Should the Spring air the Clinton videotape in it's entireity?
Topic 65 · 17 responses · archived october 2000
~terry
Fri, Sep 18, 1998 (08:28)
seed
The 4 hour tape is being released Saturday, most likely.
Should the Spring air it on it's main page in it's entirety?
~terry
Fri, Sep 18, 1998 (08:31)
#1
Or maybe we should edit it like the play by play of a football game. With commentary and Clinton gaining and losing yardage on each question?
~ratthing
Fri, Sep 18, 1998 (10:38)
#2
i wanted to do a MST3000 or Beavis and Butthead treatment on the tape,
or at least the good parts!
~riette
Fri, Sep 18, 1998 (11:30)
#3
That sounds FABULOUS, Ray! Can you DO that?
~terry
Fri, Sep 18, 1998 (11:44)
#4
from TIME online
So you thought the "server not responding" and "site too busy" messages that followed the Starr report's online release last Friday were fun? Just wait till you see what four hours of streaming video of President Clinton's testimony does to the World Wide Web. When millions of curious web surfers come to news sites this time around, they won't be doing anything as simple as calling up a 445-page document, poking around (or printing it out) and logging off. They'll be staying connected for hours, bulging t
eir bandwidth with pipe-clogging video data, and giving webmasters everywhere a week's worth of migraines.

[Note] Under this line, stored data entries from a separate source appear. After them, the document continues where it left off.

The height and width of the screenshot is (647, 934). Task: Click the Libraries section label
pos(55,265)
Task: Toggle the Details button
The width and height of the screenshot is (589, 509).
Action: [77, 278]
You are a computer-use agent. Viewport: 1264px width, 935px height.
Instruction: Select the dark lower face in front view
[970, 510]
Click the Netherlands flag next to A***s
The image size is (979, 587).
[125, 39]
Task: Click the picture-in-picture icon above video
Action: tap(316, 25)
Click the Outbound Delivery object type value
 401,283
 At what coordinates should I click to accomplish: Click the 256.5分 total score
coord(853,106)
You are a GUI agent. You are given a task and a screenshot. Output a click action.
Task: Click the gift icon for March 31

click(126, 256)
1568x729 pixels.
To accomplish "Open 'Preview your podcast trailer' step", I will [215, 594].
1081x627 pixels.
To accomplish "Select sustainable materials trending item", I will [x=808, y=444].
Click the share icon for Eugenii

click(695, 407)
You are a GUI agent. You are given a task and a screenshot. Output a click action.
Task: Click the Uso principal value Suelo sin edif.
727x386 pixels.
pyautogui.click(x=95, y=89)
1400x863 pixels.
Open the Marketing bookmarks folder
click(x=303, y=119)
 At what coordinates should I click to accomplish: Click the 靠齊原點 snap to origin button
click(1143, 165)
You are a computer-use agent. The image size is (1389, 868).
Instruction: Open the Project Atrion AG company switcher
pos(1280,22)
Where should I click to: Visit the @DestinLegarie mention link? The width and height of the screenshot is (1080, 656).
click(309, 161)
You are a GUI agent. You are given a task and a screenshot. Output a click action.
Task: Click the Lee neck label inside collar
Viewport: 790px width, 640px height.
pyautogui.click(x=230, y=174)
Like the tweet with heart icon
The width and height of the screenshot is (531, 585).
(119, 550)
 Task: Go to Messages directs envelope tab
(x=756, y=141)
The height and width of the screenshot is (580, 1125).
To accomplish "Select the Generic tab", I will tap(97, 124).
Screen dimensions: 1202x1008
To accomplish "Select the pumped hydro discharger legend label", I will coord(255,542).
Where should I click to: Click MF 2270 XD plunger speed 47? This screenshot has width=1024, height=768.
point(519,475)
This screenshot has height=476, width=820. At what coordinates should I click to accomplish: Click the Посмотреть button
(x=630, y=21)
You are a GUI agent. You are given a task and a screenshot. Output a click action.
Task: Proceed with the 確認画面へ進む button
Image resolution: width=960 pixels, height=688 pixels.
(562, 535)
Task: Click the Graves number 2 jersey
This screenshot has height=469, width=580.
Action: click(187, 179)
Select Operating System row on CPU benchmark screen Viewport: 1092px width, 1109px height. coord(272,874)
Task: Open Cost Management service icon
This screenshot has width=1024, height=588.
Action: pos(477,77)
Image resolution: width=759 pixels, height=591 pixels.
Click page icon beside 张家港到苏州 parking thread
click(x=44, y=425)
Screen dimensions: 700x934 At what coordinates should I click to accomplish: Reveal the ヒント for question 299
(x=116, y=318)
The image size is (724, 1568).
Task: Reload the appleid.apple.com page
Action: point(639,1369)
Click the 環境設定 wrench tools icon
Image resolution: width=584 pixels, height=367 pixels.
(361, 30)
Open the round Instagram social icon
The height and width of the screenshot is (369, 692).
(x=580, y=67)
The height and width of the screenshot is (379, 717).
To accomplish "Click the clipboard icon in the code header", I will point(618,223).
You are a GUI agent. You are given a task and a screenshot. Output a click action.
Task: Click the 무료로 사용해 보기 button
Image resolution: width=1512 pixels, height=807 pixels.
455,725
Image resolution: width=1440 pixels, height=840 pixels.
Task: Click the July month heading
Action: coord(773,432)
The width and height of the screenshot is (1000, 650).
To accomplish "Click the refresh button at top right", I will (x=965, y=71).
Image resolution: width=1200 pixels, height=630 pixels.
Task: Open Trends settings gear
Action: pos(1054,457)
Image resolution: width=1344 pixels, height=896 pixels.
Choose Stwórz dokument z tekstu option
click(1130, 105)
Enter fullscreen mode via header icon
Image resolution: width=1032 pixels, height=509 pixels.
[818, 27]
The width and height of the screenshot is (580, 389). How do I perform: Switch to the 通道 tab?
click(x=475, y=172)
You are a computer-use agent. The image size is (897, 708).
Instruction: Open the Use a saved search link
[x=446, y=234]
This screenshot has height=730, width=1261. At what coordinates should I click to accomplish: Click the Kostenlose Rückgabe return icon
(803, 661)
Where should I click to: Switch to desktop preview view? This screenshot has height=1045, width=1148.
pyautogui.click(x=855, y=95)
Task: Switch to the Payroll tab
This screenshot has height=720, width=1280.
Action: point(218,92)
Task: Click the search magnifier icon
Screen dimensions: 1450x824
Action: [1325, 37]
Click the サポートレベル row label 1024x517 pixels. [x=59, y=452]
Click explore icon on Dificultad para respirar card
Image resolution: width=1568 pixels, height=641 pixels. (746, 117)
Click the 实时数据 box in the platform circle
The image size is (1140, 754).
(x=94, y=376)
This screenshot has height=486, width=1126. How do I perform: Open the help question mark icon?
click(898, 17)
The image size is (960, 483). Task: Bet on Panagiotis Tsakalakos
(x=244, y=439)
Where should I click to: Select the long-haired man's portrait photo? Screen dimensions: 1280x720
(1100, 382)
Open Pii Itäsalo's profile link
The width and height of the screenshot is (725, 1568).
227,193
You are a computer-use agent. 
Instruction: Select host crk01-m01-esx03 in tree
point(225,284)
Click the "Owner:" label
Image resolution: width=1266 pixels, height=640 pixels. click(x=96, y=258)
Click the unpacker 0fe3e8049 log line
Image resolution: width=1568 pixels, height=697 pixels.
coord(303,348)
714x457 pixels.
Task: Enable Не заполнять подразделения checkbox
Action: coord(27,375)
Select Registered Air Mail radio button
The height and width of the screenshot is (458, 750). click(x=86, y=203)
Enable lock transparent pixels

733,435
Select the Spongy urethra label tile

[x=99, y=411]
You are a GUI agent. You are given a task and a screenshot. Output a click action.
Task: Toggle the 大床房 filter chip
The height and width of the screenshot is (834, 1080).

It's no small mercy, then, that partisan wrangling in Congress is set to delay the video's release until early Saturday -- when most of the office surfers are at home and won't be tempted by their employers' T-1 connections. What's more, cable stations are maneuvering to take most of the strain. CNN, Fox and MSNBC all plan to run the tape live, unedited and unabridged, just as soon as they get the feed. The big three TV networks are still undecided, but it's quite possible that Saturday morning cartoons w
ll be ditched in favor of the President trying to duck explicit sex questions. It's also possible that millions of families will suddenly discover that they know how to use the "off" button, after all.
~wolf
Fri, Sep 18, 1998 (12:02)
#5
well, that will be me. even though i'm curious, i don't really want to know and i certainly don't want my kids watching any of that.
~terry
Fri, Sep 18, 1998 (12:05)
#6
Kids are gonna find this stuff, it will be all over tv and the net on guess when?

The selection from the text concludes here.